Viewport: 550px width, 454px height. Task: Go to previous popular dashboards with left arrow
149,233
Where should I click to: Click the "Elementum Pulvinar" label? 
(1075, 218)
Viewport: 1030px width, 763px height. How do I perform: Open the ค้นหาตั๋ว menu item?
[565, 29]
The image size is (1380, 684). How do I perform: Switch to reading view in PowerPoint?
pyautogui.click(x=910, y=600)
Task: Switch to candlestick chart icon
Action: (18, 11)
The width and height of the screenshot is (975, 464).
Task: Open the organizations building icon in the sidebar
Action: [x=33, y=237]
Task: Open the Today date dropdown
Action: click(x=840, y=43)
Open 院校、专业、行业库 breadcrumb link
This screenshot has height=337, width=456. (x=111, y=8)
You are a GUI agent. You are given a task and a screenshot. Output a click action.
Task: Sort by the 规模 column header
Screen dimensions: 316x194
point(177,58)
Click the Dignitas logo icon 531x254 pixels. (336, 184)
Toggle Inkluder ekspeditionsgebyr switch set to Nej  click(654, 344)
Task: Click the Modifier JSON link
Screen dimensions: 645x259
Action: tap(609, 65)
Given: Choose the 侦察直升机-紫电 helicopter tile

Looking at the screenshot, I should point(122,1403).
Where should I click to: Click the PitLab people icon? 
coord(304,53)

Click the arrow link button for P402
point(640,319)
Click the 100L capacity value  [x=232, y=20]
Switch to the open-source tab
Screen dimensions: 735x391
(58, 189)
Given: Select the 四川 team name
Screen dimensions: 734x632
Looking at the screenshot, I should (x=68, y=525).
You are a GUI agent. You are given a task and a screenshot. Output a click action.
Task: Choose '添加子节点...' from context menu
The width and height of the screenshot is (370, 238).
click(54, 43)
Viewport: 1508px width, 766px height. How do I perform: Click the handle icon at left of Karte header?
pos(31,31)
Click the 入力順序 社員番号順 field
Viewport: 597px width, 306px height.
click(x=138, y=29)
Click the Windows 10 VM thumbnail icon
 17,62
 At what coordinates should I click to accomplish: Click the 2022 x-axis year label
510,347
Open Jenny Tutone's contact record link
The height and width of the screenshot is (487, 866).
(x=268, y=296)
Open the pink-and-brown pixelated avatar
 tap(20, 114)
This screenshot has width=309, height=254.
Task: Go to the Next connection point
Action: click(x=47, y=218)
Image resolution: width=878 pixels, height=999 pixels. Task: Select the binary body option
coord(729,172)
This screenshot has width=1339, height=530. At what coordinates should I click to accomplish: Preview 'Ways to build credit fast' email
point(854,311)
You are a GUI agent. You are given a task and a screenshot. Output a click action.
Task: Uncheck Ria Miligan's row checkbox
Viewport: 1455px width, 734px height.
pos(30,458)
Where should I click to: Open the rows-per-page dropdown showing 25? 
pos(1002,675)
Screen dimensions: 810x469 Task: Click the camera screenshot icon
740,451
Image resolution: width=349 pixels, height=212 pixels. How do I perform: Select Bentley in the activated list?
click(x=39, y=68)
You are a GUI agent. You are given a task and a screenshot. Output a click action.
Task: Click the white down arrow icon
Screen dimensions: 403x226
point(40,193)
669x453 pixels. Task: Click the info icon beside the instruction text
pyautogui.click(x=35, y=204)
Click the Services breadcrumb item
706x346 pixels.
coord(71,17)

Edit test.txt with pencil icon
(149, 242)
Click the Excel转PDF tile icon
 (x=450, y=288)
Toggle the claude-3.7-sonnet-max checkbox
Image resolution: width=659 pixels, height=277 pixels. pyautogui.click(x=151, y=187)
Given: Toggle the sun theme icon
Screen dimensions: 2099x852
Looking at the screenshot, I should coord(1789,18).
^^^^^^^^
» The task:
Output the entries above in their entirety, exactly as written.

» Response for this exercise:
Viewport: 550px width, 454px height. Task: Go to previous popular dashboards with left arrow
149,233
Where should I click to: Click the "Elementum Pulvinar" label? 
(1075, 218)
Viewport: 1030px width, 763px height. How do I perform: Open the ค้นหาตั๋ว menu item?
[565, 29]
The image size is (1380, 684). How do I perform: Switch to reading view in PowerPoint?
pyautogui.click(x=910, y=600)
Task: Switch to candlestick chart icon
Action: (18, 11)
The width and height of the screenshot is (975, 464).
Task: Open the organizations building icon in the sidebar
Action: [x=33, y=237]
Task: Open the Today date dropdown
Action: click(x=840, y=43)
Open 院校、专业、行业库 breadcrumb link
This screenshot has height=337, width=456. (x=111, y=8)
You are a GUI agent. You are given a task and a screenshot. Output a click action.
Task: Sort by the 规模 column header
Screen dimensions: 316x194
point(177,58)
Click the Dignitas logo icon 531x254 pixels. (336, 184)
Toggle Inkluder ekspeditionsgebyr switch set to Nej  click(654, 344)
Task: Click the Modifier JSON link
Screen dimensions: 645x259
Action: tap(609, 65)
Given: Choose the 侦察直升机-紫电 helicopter tile

Looking at the screenshot, I should point(122,1403).
Where should I click to: Click the PitLab people icon? 
coord(304,53)

Click the arrow link button for P402
point(640,319)
Click the 100L capacity value  [x=232, y=20]
Switch to the open-source tab
Screen dimensions: 735x391
(58, 189)
Given: Select the 四川 team name
Screen dimensions: 734x632
Looking at the screenshot, I should (x=68, y=525).
You are a GUI agent. You are given a task and a screenshot. Output a click action.
Task: Choose '添加子节点...' from context menu
The width and height of the screenshot is (370, 238).
click(54, 43)
Viewport: 1508px width, 766px height. How do I perform: Click the handle icon at left of Karte header?
pos(31,31)
Click the 入力順序 社員番号順 field
Viewport: 597px width, 306px height.
click(x=138, y=29)
Click the Windows 10 VM thumbnail icon
 17,62
 At what coordinates should I click to accomplish: Click the 2022 x-axis year label
510,347
Open Jenny Tutone's contact record link
The height and width of the screenshot is (487, 866).
(x=268, y=296)
Open the pink-and-brown pixelated avatar
 tap(20, 114)
This screenshot has width=309, height=254.
Task: Go to the Next connection point
Action: click(x=47, y=218)
Image resolution: width=878 pixels, height=999 pixels. Task: Select the binary body option
coord(729,172)
This screenshot has width=1339, height=530. At what coordinates should I click to accomplish: Preview 'Ways to build credit fast' email
point(854,311)
You are a GUI agent. You are given a task and a screenshot. Output a click action.
Task: Uncheck Ria Miligan's row checkbox
Viewport: 1455px width, 734px height.
pos(30,458)
Where should I click to: Open the rows-per-page dropdown showing 25? 
pos(1002,675)
Screen dimensions: 810x469 Task: Click the camera screenshot icon
740,451
Image resolution: width=349 pixels, height=212 pixels. How do I perform: Select Bentley in the activated list?
click(x=39, y=68)
You are a GUI agent. You are given a task and a screenshot. Output a click action.
Task: Click the white down arrow icon
Screen dimensions: 403x226
point(40,193)
669x453 pixels. Task: Click the info icon beside the instruction text
pyautogui.click(x=35, y=204)
Click the Services breadcrumb item
706x346 pixels.
coord(71,17)

Edit test.txt with pencil icon
(149, 242)
Click the Excel转PDF tile icon
 (x=450, y=288)
Toggle the claude-3.7-sonnet-max checkbox
Image resolution: width=659 pixels, height=277 pixels. pyautogui.click(x=151, y=187)
Given: Toggle the sun theme icon
Screen dimensions: 2099x852
Looking at the screenshot, I should coord(1789,18).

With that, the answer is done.